New Times
- Frequency: Bi-weekly
- Circulation: 350,000
- Publisher: George A. Hirsch
- ISSN: 0092-2463
- OCLC: 1789075

= New Times (magazine) =

American glossy bi-weekly national newspaper

New Times was an American glossy bi-weekly national newspaper published from 1973 to 1979 by George A. Hirsch.

==History==
Hirsch had been publisher of New York magazine, but resigned after conflicts with Clay Felker, the magazine's founder and editor. New Times began as a bridge between the newsweeklies and the more reflective monthly opinion magazines, notably Harper's and The Atlantic. The first issue appeared in October 1972. Initially, the magazine featured a marquee roster of the era's best-known new journalists, including Jimmy Breslin, Pete Hamill, Jack Newfield, Mike Royko, and Dick Schaap.

However, as the magazine's ad revenues lagged, contributions from the big names soon dried up, and under the editorship of Jonathan Larsen, New Times shifted to a more investigative journalistic approach, publishing articles on topics such as the CIA, congressional committees, political spying, political activism, the murder of Mary Pinchot Meyer, the cult or system of psychological training est and the JFK assassination "cover up" thesis.

===Contributors===
Contributors were often freelance writers, many just out of college, including Frank Rich, Ron Rosenbaum, Nina Totenberg, Harry Stein, and Geoffrey Wolff. Robert Sam Anson was political editor and Robert Shrum was a political columnist. The late NBC television executive Brandon Tartikoff was an occasional contributor.

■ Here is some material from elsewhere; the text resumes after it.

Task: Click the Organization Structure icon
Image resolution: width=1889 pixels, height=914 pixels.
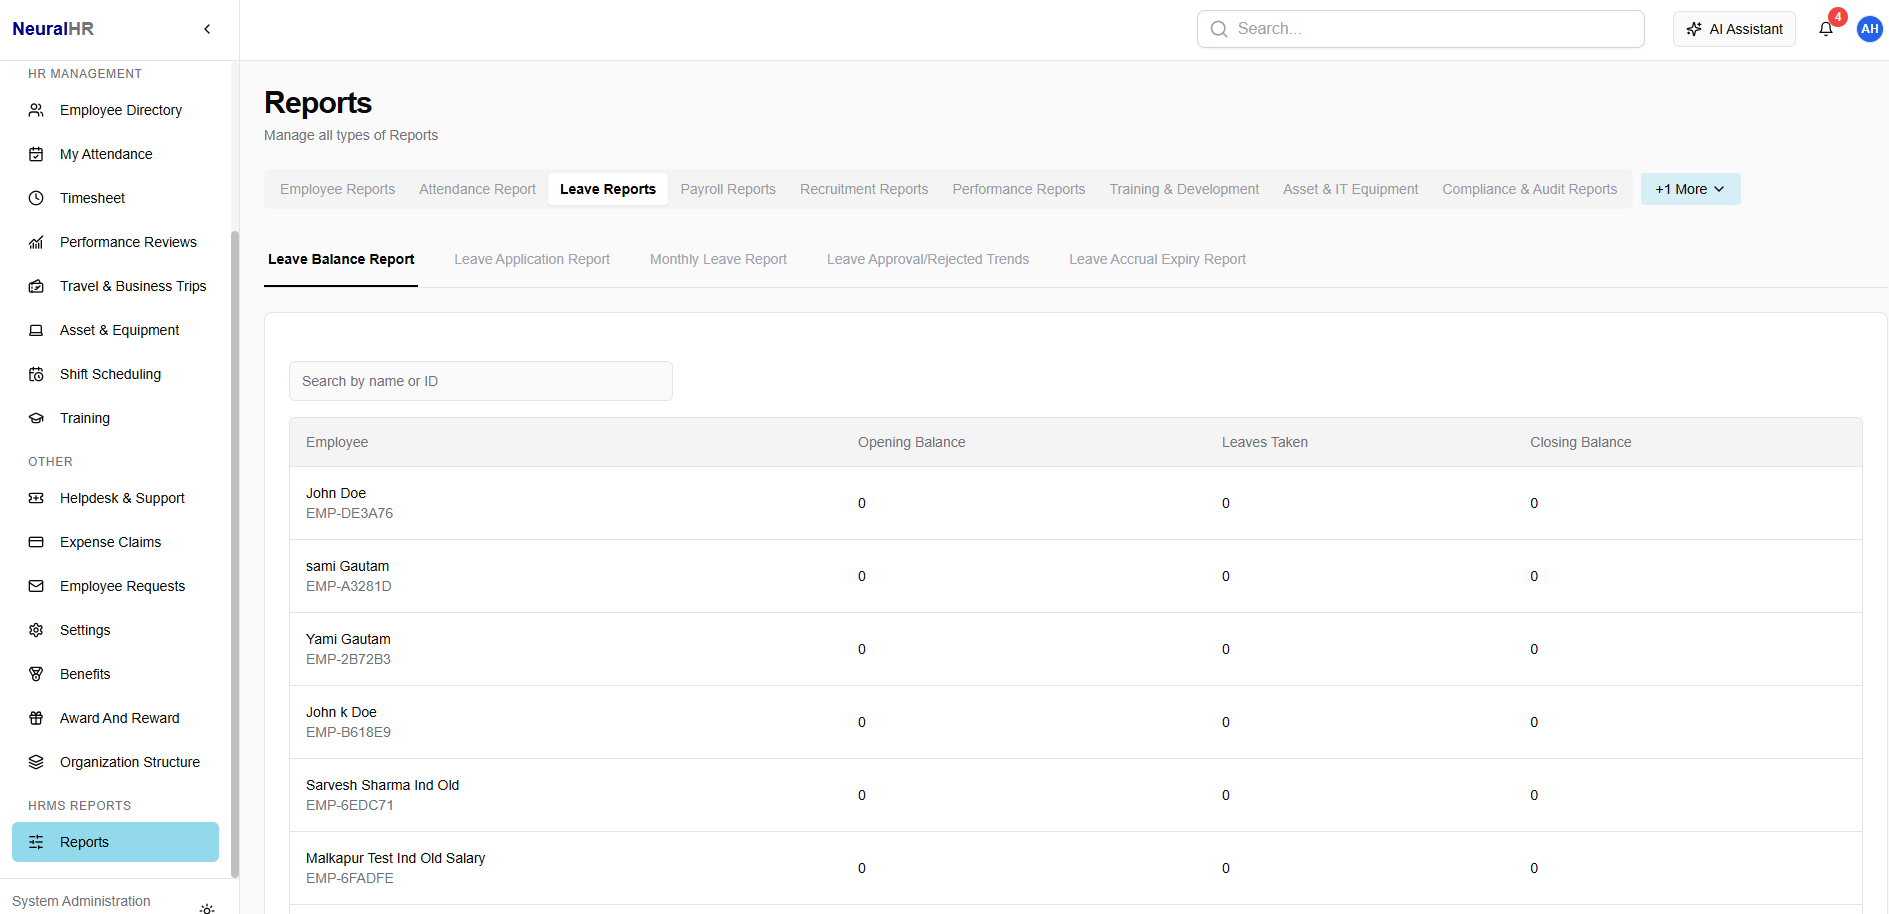Action: point(36,762)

Typical of the magazine's later direction, one issue featured a cover depicting Bozo the Clown behind the Presidential podium, a broad comment on the mistakes and misadventures of then-U.S. President Gerald Ford. Another issue saluted the 10 Dumbest Congressmen, judging Charles Grassley, then a Representative from Iowa, as the so-called King of Dumb.

New Times never found a sufficient base of advertisers. The magazine's final issue was published on January 8, 1979. Hirsch then launched The Runner magazine, one of the first of a new era of specialty "active lifestyle" monthlies in 1979, after initially creating it as the New York City Marathon's official program in 1977.